Interface element records:
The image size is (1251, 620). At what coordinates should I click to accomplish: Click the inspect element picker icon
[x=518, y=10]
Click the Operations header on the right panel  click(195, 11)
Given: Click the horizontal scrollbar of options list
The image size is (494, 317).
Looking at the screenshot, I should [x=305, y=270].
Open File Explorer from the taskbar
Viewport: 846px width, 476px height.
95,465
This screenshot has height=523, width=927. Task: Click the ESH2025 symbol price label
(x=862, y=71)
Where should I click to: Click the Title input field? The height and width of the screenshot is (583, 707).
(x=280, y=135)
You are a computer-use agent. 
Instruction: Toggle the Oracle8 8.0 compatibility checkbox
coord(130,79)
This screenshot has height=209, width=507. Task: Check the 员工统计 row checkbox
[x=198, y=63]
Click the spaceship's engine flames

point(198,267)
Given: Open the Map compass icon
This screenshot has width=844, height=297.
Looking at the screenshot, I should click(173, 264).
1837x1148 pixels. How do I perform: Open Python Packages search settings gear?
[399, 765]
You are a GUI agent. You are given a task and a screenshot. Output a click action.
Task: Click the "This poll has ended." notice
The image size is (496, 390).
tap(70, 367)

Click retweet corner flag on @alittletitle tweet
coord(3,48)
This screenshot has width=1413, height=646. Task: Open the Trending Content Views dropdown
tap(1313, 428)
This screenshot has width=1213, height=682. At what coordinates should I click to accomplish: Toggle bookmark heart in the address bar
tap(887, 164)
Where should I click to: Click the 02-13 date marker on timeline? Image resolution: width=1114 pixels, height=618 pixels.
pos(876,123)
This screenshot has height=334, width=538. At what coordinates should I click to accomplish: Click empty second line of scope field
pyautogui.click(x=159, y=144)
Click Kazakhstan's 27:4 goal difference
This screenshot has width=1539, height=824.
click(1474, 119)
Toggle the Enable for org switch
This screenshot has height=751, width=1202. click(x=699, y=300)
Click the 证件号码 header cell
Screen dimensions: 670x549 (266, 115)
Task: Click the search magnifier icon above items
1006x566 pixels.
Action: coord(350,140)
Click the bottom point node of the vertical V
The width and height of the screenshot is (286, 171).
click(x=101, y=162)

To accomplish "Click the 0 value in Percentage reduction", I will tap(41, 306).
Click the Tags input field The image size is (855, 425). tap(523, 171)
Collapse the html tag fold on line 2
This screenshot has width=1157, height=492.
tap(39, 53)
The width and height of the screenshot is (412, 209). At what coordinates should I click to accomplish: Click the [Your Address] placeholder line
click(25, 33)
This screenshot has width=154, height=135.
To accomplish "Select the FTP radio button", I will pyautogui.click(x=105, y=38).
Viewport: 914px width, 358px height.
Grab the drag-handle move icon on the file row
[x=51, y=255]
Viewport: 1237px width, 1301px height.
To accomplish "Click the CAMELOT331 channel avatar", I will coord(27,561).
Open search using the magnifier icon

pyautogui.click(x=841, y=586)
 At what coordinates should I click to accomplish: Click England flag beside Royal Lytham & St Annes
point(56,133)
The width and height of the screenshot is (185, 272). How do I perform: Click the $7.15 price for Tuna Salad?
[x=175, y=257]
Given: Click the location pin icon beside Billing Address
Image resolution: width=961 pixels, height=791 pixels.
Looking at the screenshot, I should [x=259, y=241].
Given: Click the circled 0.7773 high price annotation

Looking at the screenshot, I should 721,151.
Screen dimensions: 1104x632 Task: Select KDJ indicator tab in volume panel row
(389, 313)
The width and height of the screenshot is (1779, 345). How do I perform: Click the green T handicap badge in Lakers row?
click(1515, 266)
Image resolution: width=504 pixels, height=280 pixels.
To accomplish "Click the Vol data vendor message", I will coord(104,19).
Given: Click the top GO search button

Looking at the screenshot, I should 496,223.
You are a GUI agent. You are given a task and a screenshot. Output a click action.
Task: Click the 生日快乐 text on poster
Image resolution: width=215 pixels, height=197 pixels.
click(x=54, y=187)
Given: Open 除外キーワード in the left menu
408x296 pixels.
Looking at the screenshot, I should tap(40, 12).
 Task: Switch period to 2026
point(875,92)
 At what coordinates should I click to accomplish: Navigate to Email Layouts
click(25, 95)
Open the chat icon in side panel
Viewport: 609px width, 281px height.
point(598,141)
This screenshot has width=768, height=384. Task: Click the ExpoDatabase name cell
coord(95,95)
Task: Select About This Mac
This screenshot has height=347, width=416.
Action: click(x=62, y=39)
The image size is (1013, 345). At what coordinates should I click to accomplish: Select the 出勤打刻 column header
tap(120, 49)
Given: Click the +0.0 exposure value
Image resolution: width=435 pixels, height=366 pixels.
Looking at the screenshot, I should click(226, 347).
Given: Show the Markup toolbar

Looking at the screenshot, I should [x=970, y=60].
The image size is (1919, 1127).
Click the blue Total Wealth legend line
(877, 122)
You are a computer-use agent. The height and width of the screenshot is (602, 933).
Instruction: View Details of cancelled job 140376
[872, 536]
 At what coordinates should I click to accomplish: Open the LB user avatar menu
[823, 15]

PROBLEM REQUIREMENTS:
Rewrite the records above, swapping each "Instruction" for "Command" and leaving everything else as it is.

COMPLETE ANSWER:
The image size is (1251, 620). At what coordinates should I click to accomplish: Click the inspect element picker icon
[x=518, y=10]
Click the Operations header on the right panel  click(195, 11)
Given: Click the horizontal scrollbar of options list
The image size is (494, 317).
Looking at the screenshot, I should [x=305, y=270].
Open File Explorer from the taskbar
Viewport: 846px width, 476px height.
95,465
This screenshot has height=523, width=927. Task: Click the ESH2025 symbol price label
(x=862, y=71)
Where should I click to: Click the Title input field? The height and width of the screenshot is (583, 707).
(x=280, y=135)
You are a computer-use agent. 
Command: Toggle the Oracle8 8.0 compatibility checkbox
coord(130,79)
This screenshot has height=209, width=507. Task: Check the 员工统计 row checkbox
[x=198, y=63]
Click the spaceship's engine flames

point(198,267)
Given: Open the Map compass icon
This screenshot has width=844, height=297.
Looking at the screenshot, I should click(173, 264).
1837x1148 pixels. How do I perform: Open Python Packages search settings gear?
[399, 765]
You are a GUI agent. You are given a task and a screenshot. Output a click action.
Task: Click the "This poll has ended." notice
The image size is (496, 390).
tap(70, 367)

Click retweet corner flag on @alittletitle tweet
coord(3,48)
This screenshot has width=1413, height=646. Task: Open the Trending Content Views dropdown
tap(1313, 428)
This screenshot has width=1213, height=682. At what coordinates should I click to accomplish: Toggle bookmark heart in the address bar
tap(887, 164)
Where should I click to: Click the 02-13 date marker on timeline? Image resolution: width=1114 pixels, height=618 pixels.
pos(876,123)
This screenshot has height=334, width=538. At what coordinates should I click to accomplish: Click empty second line of scope field
pyautogui.click(x=159, y=144)
Click Kazakhstan's 27:4 goal difference
This screenshot has width=1539, height=824.
click(1474, 119)
Toggle the Enable for org switch
This screenshot has height=751, width=1202. click(x=699, y=300)
Click the 证件号码 header cell
Screen dimensions: 670x549 (266, 115)
Task: Click the search magnifier icon above items
1006x566 pixels.
Action: coord(350,140)
Click the bottom point node of the vertical V
The width and height of the screenshot is (286, 171).
click(x=101, y=162)

To accomplish "Click the 0 value in Percentage reduction", I will tap(41, 306).
Click the Tags input field The image size is (855, 425). tap(523, 171)
Collapse the html tag fold on line 2
This screenshot has width=1157, height=492.
tap(39, 53)
The width and height of the screenshot is (412, 209). At what coordinates should I click to accomplish: Click the [Your Address] placeholder line
click(25, 33)
This screenshot has width=154, height=135.
To accomplish "Select the FTP radio button", I will pyautogui.click(x=105, y=38).
Viewport: 914px width, 358px height.
Grab the drag-handle move icon on the file row
[x=51, y=255]
Viewport: 1237px width, 1301px height.
To accomplish "Click the CAMELOT331 channel avatar", I will coord(27,561).
Open search using the magnifier icon

pyautogui.click(x=841, y=586)
 At what coordinates should I click to accomplish: Click England flag beside Royal Lytham & St Annes
point(56,133)
The width and height of the screenshot is (185, 272). How do I perform: Click the $7.15 price for Tuna Salad?
[x=175, y=257]
Given: Click the location pin icon beside Billing Address
Image resolution: width=961 pixels, height=791 pixels.
Looking at the screenshot, I should [x=259, y=241].
Given: Click the circled 0.7773 high price annotation

Looking at the screenshot, I should 721,151.
Screen dimensions: 1104x632 Task: Select KDJ indicator tab in volume panel row
(389, 313)
The width and height of the screenshot is (1779, 345). How do I perform: Click the green T handicap badge in Lakers row?
click(1515, 266)
Image resolution: width=504 pixels, height=280 pixels.
To accomplish "Click the Vol data vendor message", I will coord(104,19).
Given: Click the top GO search button

Looking at the screenshot, I should 496,223.
You are a GUI agent. You are given a task and a screenshot. Output a click action.
Task: Click the 生日快乐 text on poster
Image resolution: width=215 pixels, height=197 pixels.
click(x=54, y=187)
Given: Open 除外キーワード in the left menu
408x296 pixels.
Looking at the screenshot, I should tap(40, 12).
 Task: Switch period to 2026
point(875,92)
 At what coordinates should I click to accomplish: Navigate to Email Layouts
click(25, 95)
Open the chat icon in side panel
Viewport: 609px width, 281px height.
point(598,141)
This screenshot has width=768, height=384. Task: Click the ExpoDatabase name cell
coord(95,95)
Task: Select About This Mac
This screenshot has height=347, width=416.
Action: click(x=62, y=39)
The image size is (1013, 345). At what coordinates should I click to accomplish: Select the 出勤打刻 column header
tap(120, 49)
Given: Click the +0.0 exposure value
Image resolution: width=435 pixels, height=366 pixels.
Looking at the screenshot, I should click(226, 347).
Given: Show the Markup toolbar

Looking at the screenshot, I should [x=970, y=60].
The image size is (1919, 1127).
Click the blue Total Wealth legend line
(877, 122)
You are a computer-use agent. The height and width of the screenshot is (602, 933).
Command: View Details of cancelled job 140376
[872, 536]
 At what coordinates should I click to accomplish: Open the LB user avatar menu
[823, 15]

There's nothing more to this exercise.